What concerns me is not that art can become a community, but that it is easy for any community to go haywire. Families can become ingrown and be threatened by outsiders. Friends can seek each other's approval to a co-dependent degree. Churches can demand to fill members' every social need.

The arts, too, can become insular. Simon and Garfunkel sing, satirically, "I have no need of friendship. Friendship causes pain. It's laughter and it's loving I disdain . . . I have my books and my poetry to protect me." The listener chuckles, picturing, maybe, a clove-smoking reader holed up in his shelf-lined apartment. The song portrays one harmful use of the arts—a way of avoiding face-to-face friendships and the pain of other communities.

Living in multiple, overlapping communities gets complicated. Where our community is, there, to an extent, our loyalty and love are, and there our identity is. What we love is messy, complicated, and often our loves compete.

C.S. Lewis's Till We Have Faces illustrates this well. Early in the book, the king of Glome sacrifices his daughter Psyche by abandoning her in the land of the gods. Instead of dying, Psyche marries Cupid. Psyche's sister Orual is unaware of this marriage and travels to find Psyche and bring her home. When the sisters meet, Orual demands and wheedles and whines that Psyche must return. Psyche meets this with gravity and calm. "Orual—think. How can I go back? This is my home. I am a wife." Psyche's love for her sister is not lessened one jot by being married to Cupid, yet her love for him means she cannot meet Orual's demand.

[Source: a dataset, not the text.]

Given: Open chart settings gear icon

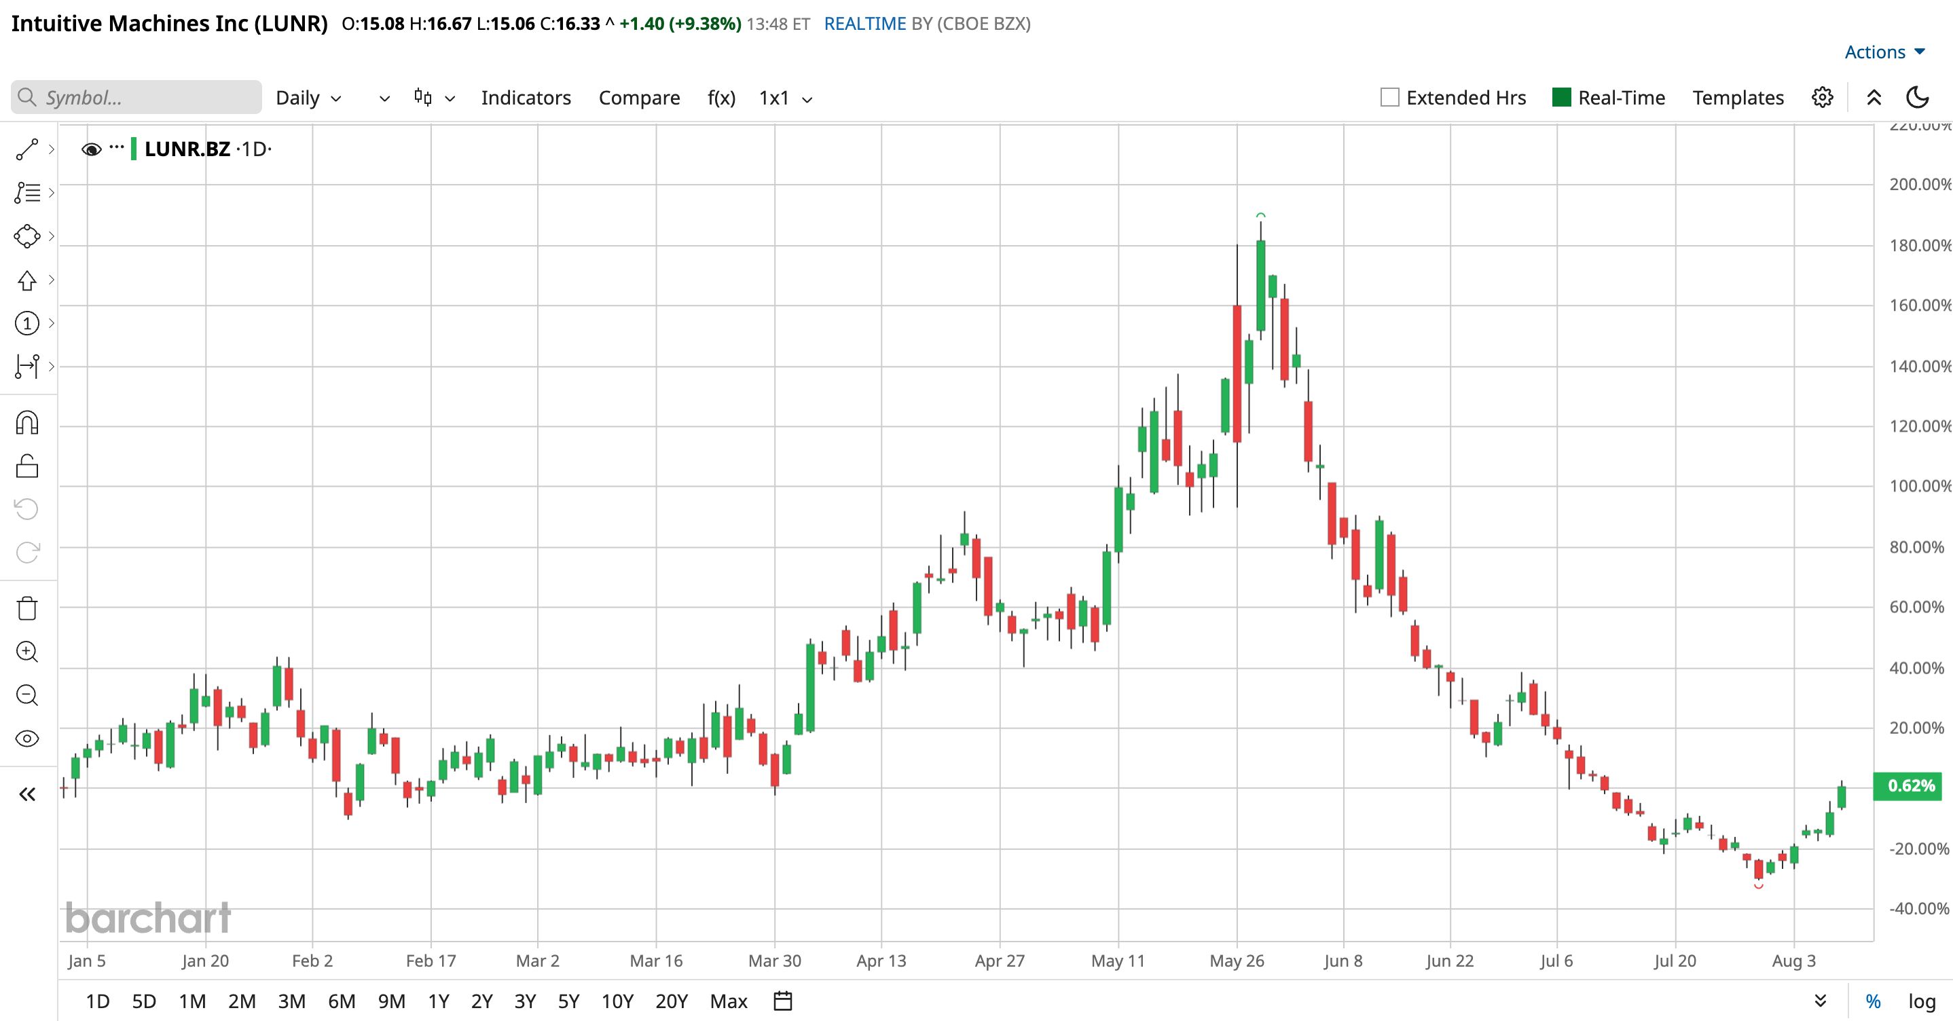Looking at the screenshot, I should tap(1823, 97).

Union with Christ changes everything. There will be demands from other communities that Christians cannot meet. The arts bestow an aura of "cool," of wisdom, and of knowingness on those who drop the right names. It's easy to bask in the hipness of contemporary literature. Craving this identity-validating hipness can turn the arts into Community Number One, and instead of making and enjoying art as worship to God, we can make this an object of worship, an end in itself.

The arts can be a radiant part of a flourishing identity that Christ is remaking. Nonetheless, true flourishing cannot happen if the arts become the community around which everything else orders itself. And so, I can't say "I'm with the cool people" or, borrowing from Simon and Garfunkel, "I have no need of Christians, Christians cause me pain." (Or embarrassment.)

The pressure to say this is crushing. Christian visual artist Makoto Fujimura participated in a conference in which presenters wrote open letters to North American churches, and in his, he incisively identified the uneasy relationship between churches and artists: "We are often in the margins of your communities, being the misfits that we are." Artists sit on the outskirts, perceiving. They are fantastic at deconstruction. Writers can't read a book without deconstructing how the writing works, so it's hard for them not to look at how church is put together. To artists (and to many other postmodern folk), the way church looks is as much a message as the sermon. It can be difficult for the perceptive misfit to embrace the church as home. Certainly many have decided—most recently and famously novelist Anne Rice—that finding community there is impossible. As with Rice, they say, "I've tried. I've failed. I'm an outsider."

It's essential for the Christian artist to know, setting out, that the artistic community will tug strongly. This false promise will ring out again and again: "If I immerse myself in the arts, I will be made new; I will be a more whole person, with respected insight into culture and truth." The Christian artist must stare down this desire and know it is Christ who makes all things new, whole, right, and bountiful.

The Christian who wants to nurture Christian artists could help greatly by addressing questions of identity and community. The person who wants to encourage Christian artists could show hospitality, making artists at home in the church, and helping them, more and more, to make Christ their home. We need each other's help. All Christians will have other communities, but we have no other true home, and what one defines as home changes everything.